それは違うのですよ!と専門家目線で主体性保育の具体的な進め方を話しながら答えているだけで、主体性保育は良いもので、やりたい放題は悪いものであると、“ただ良し悪しを識別しているだけ”の様に思えてならないのです。

私は、主体性の保育とやりたい放題は、子ども目線で見た時殆ど何も変わらないものであると思っています。

専門家達が主体性保育を論じる時、その対象年齢は3歳児以降に向けられていますが、私は子どもの主体性の鍵となる年齢は

1歳児クラス”であると考えています。

先ほど『生まれたばかりの赤ちゃんは主体性の塊である』と書きましたが、私は主体性の正体と言うのは、自我であり、本能で有り、やりたい放題であると考えています。

周りの大人たちは、子ども達の成長を喜び、愛するが故に子どもの生理的欲求を、安全欲求を、愛情欲求を、承認欲求を満たしてあげますが、1歳半を過ぎた頃(第一次反抗期)から子どもに自我が生まれ始め、それらの欲求は反発となり

食べたくない!寝たくない!おむつ取り替えたくない!母の愛情表現を受け入れたくない!と、周りの大人からは望ましくない自我を出し始めます。

そんな時、周りの大人たちはどうするでしょうか?

我がまま・やりたい放題の行為を、ルールを作り大人の圧力で封じ込めようとします。
また、子どもの心をコントロールするのが上手い大人たちは、子どもの心を騙してその気にさせ、躾と称して我がままや、やりたい放題の芽を摘んで行きます。

保育所では、子ども達の生活リズムをつけると言う観点からも、一律の午睡をさせ、嫌いなものでも口に入れ、トイレトレーニングをさせます。

また、安全を守る観点から、危険なことを避けさせるため、「部屋で走ってはいけない」「高いところに登ってはいけない」「飛び降りてはいけない」

危ないからやってはいけないと言って、“ルール”を作りがんじがらめにして子どもの本能から出るやりたいと言う気持ちの芽を摘んでしまっています。

このように保育所では、特に1歳児クラスの時に、生活リズムや安全確保と言う観点から、子どもの本能である我儘・危険・やりたい放題を「悪いこと』と見て、しない・させない保育をしているようです。

その結果、主体性の芽は摘まれ伸びなくなると言う大きな代償を払い、先生の言うことをよく聞くいい子ちゃんが出来上がっていく・・・そして主体性のなくなった子どもに、改めて3歳児ごろから主体性の保育をしなければならなくなっている・・・

こんな主体性保育の実態は、こんな日本の今の保育事情を反映しているように思えてならないのです。

★主体性の芽を摘まずに保育をしていると・・・

私は(1)〜(3)まで、主体性保育の違和感を、子ども目線から話を進めてきましたが、最後に自分の保育所Agape八幡山園の子ども達に目を向けてみたいと思います。

当園の子ども達はというと、保育者が取り改めて子どもの主体性を伸ばすための特別な保育(環境設定)を行っている事はありません。
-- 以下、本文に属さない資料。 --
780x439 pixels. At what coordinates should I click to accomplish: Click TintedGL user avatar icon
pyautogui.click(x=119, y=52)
何もしていなくても、0〜6歳児の子ども達は皆主体性の塊です。

自分の食べたいものを食べ、自分の寝たいときに眠り、自分のやりたい遊びをやり、自分を主張し、噛みつき、喧嘩をし、泣き、笑っています。

先日、保育所の紹介アプリを作っている方のインタビューを受けましたが、その方が言うにはAgape八幡山園は他のどこの保育園と比べて異なっているところがあると言われました。

「それはなんですか?」とお聞きすると、その方は

「Agapeの子ども達は杉並区のどの保育所よりも元気で明るい!」と言ってくださいました。
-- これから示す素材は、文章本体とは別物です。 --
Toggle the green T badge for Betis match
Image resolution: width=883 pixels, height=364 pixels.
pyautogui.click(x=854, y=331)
他の園を私は見ていないので、なぜそうなのか分かりませんが、それはきっと私たちの保育所には、子ども達に「あれしちゃだめ!これしちゃだめ!」と言うルールが少なく、子ども達の自由な意思や自由な時間を保障してあげているからではないかと思っています。

私としてはとても嬉しいお褒めの言葉として受け取らせていただきました。

主体性の保育・・・取り改めたそんな保育本当はいらない。ただ子ども達の可能性を信じ、異年齢の集団で自然で自由に遊ばせていれば、子どもの主体性は勝手に伸びていく・・・

そんな事を思う今日この頃です。